Segment Start: PROVIDED DATA
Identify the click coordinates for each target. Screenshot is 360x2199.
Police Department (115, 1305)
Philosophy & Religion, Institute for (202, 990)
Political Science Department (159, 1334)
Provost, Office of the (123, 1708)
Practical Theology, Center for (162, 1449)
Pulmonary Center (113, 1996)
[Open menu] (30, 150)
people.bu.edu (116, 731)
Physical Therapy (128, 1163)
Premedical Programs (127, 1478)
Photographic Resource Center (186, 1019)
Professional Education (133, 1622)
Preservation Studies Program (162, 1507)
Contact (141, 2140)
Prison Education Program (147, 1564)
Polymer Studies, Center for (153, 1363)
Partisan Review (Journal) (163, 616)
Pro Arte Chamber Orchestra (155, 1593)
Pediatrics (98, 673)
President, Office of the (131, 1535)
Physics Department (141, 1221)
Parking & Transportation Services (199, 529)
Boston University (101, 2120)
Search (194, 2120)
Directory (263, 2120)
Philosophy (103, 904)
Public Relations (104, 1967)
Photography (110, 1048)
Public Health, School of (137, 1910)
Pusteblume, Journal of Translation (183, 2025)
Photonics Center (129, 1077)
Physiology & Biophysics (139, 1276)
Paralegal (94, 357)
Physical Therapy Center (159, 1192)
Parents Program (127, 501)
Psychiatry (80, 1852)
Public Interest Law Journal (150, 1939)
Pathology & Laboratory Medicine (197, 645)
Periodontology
Segment End: PROVIDED DATA
_TASK DIRECTIONS:_ Could you reproduce the data above exactly as given?

_SOLUTION FOR THIS PROBLEM:_
Identify the click coordinates for each target. Screenshot is 360x2199.
Police Department (115, 1305)
Philosophy & Religion, Institute for (202, 990)
Political Science Department (159, 1334)
Provost, Office of the (123, 1708)
Practical Theology, Center for (162, 1449)
Pulmonary Center (113, 1996)
[Open menu] (30, 150)
people.bu.edu (116, 731)
Physical Therapy (128, 1163)
Premedical Programs (127, 1478)
Photographic Resource Center (186, 1019)
Professional Education (133, 1622)
Preservation Studies Program (162, 1507)
Contact (141, 2140)
Prison Education Program (147, 1564)
Polymer Studies, Center for (153, 1363)
Partisan Review (Journal) (163, 616)
Pro Arte Chamber Orchestra (155, 1593)
Pediatrics (98, 673)
President, Office of the (131, 1535)
Physics Department (141, 1221)
Parking & Transportation Services (199, 529)
Boston University (101, 2120)
Search (194, 2120)
Directory (263, 2120)
Philosophy (103, 904)
Public Relations (104, 1967)
Photography (110, 1048)
Public Health, School of (137, 1910)
Pusteblume, Journal of Translation (183, 2025)
Photonics Center (129, 1077)
Physiology & Biophysics (139, 1276)
Paralegal (94, 357)
Physical Therapy Center (159, 1192)
Parents Program (127, 501)
Psychiatry (80, 1852)
Public Interest Law Journal (150, 1939)
Pathology & Laboratory Medicine (197, 645)
Periodontology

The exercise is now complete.